Right now, he observed, “We’re a seed phase company so we’re somewhere between the lab and having commercial products, so we’re building demos and testing technologies out at larger scale, but we’re not yet scaled up.”
As for the business model at Nourish Ingredients, he said: “We’re a b2b company focusing on specialty liquid products.”
From a go-to-market perspective, Nourish’s initial primary focus will be North America, although it also has southeast Asia and Europe in its sights, which all have different regulatory frameworks.
When it comes to trying to explain to the media and investors what Nourish is doing, he said, “We’re probably more analogous to the Perfect Day type product [dairy proteins and fats made via engineered microbes] than Mission Barns [animal fat grown from animal cells].

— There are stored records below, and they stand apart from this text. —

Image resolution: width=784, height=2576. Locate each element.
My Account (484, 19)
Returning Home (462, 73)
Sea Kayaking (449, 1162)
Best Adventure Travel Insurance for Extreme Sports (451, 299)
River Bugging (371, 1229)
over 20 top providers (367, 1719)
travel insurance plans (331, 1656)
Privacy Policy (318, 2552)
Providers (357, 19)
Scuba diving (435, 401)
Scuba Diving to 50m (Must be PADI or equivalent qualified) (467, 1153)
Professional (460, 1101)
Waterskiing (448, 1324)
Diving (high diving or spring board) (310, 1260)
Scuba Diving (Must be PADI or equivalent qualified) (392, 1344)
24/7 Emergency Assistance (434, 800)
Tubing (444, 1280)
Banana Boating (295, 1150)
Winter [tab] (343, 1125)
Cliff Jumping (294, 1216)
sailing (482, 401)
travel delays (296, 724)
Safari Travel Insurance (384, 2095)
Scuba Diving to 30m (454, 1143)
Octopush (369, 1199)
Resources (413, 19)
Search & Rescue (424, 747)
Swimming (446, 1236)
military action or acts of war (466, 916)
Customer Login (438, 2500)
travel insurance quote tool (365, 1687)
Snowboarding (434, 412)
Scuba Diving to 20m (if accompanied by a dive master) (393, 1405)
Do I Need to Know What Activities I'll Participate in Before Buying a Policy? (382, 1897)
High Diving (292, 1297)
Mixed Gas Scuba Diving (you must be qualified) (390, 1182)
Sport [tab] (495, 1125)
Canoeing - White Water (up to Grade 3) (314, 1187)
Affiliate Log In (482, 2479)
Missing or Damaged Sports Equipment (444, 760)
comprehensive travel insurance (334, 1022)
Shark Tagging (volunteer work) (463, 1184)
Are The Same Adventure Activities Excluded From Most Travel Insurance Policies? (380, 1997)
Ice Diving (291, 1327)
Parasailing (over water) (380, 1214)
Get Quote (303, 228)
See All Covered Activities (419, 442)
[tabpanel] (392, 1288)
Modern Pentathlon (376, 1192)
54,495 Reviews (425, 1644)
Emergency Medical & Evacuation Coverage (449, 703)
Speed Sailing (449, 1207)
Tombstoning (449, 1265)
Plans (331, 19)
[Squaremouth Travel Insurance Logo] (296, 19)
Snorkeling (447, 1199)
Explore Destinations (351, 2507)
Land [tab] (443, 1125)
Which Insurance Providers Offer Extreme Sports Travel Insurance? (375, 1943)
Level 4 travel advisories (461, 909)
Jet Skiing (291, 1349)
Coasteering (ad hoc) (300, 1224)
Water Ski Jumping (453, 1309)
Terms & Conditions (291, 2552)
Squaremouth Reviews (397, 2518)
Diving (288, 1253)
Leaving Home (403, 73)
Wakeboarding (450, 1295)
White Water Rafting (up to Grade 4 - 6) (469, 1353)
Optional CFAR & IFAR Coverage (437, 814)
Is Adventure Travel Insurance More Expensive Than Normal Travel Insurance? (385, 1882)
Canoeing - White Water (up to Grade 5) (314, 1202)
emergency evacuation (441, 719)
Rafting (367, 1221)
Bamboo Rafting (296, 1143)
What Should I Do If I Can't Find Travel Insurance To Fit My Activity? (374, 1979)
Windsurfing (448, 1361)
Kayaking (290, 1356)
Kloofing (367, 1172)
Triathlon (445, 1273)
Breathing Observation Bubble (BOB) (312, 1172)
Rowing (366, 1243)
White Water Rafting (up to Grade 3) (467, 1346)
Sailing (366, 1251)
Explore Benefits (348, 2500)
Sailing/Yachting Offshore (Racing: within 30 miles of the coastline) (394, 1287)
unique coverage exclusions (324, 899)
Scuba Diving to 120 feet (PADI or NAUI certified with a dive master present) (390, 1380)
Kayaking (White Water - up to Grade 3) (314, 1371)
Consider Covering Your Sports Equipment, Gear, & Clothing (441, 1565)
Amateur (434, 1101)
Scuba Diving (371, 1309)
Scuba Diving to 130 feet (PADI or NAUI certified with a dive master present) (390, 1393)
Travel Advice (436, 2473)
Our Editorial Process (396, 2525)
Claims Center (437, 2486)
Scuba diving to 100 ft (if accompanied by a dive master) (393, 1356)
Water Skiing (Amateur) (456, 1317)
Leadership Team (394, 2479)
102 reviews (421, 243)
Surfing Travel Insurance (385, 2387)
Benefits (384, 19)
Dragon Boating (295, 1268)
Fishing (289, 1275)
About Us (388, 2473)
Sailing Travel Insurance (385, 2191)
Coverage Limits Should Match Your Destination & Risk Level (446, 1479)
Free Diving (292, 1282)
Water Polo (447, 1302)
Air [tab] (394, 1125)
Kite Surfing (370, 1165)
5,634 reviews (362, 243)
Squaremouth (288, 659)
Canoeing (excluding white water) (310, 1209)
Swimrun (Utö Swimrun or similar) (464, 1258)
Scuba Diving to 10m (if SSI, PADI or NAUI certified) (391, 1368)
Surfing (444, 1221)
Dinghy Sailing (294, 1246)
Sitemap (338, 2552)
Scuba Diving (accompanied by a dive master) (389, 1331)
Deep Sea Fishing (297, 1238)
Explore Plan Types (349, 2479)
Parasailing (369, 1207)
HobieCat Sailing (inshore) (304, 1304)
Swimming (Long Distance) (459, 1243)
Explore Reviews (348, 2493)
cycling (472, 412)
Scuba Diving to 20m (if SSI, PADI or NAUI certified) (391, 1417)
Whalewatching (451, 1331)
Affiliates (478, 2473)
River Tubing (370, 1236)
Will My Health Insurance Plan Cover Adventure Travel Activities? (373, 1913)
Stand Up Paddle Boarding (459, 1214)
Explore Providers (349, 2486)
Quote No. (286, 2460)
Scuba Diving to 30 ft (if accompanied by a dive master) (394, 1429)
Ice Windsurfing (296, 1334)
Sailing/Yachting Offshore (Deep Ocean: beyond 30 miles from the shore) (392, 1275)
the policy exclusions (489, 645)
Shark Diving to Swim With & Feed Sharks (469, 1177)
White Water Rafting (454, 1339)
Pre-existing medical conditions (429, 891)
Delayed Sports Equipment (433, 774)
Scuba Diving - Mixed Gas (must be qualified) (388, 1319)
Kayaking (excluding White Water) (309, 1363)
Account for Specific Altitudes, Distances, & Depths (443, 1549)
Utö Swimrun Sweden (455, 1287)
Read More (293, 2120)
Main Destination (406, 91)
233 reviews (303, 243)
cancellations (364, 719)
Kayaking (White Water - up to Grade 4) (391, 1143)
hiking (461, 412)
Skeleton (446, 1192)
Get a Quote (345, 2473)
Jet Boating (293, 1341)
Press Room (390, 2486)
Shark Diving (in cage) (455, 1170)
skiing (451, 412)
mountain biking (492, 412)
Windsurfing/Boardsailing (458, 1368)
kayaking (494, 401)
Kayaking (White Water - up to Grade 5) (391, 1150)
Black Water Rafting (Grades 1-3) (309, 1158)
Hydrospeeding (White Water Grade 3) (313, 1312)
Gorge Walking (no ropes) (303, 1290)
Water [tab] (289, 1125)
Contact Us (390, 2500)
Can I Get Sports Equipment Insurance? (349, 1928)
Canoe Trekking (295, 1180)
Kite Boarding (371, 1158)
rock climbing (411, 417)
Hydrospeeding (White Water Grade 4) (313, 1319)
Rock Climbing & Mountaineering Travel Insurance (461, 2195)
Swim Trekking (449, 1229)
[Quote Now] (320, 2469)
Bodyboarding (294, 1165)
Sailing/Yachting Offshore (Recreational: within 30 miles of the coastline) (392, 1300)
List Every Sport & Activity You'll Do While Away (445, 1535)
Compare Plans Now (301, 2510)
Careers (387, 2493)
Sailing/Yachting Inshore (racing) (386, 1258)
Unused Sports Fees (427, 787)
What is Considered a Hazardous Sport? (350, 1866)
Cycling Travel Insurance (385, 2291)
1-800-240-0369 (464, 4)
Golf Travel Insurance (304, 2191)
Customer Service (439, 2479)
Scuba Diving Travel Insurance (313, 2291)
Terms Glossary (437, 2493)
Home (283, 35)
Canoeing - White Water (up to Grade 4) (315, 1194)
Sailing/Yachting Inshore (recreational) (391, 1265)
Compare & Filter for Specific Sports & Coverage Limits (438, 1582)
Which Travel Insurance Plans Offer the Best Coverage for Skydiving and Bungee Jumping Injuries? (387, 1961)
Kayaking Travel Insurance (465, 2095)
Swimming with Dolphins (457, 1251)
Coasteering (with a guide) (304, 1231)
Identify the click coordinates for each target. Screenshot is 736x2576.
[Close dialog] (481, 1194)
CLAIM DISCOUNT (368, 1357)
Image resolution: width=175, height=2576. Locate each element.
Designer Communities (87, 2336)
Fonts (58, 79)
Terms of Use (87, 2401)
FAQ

“So with Perfect Day you have recombinant fermentation production of an animal protein that is then going into an animal free food and I think that's quite akin to what we're doing.”
On labeling (what do you call animal-free animal fats, for example), it’s an open question that Nourish is wrestling with, but has not yet nailed down, he said: “It's an industry wide question: What's the best way to refer to a fermentation derived product?”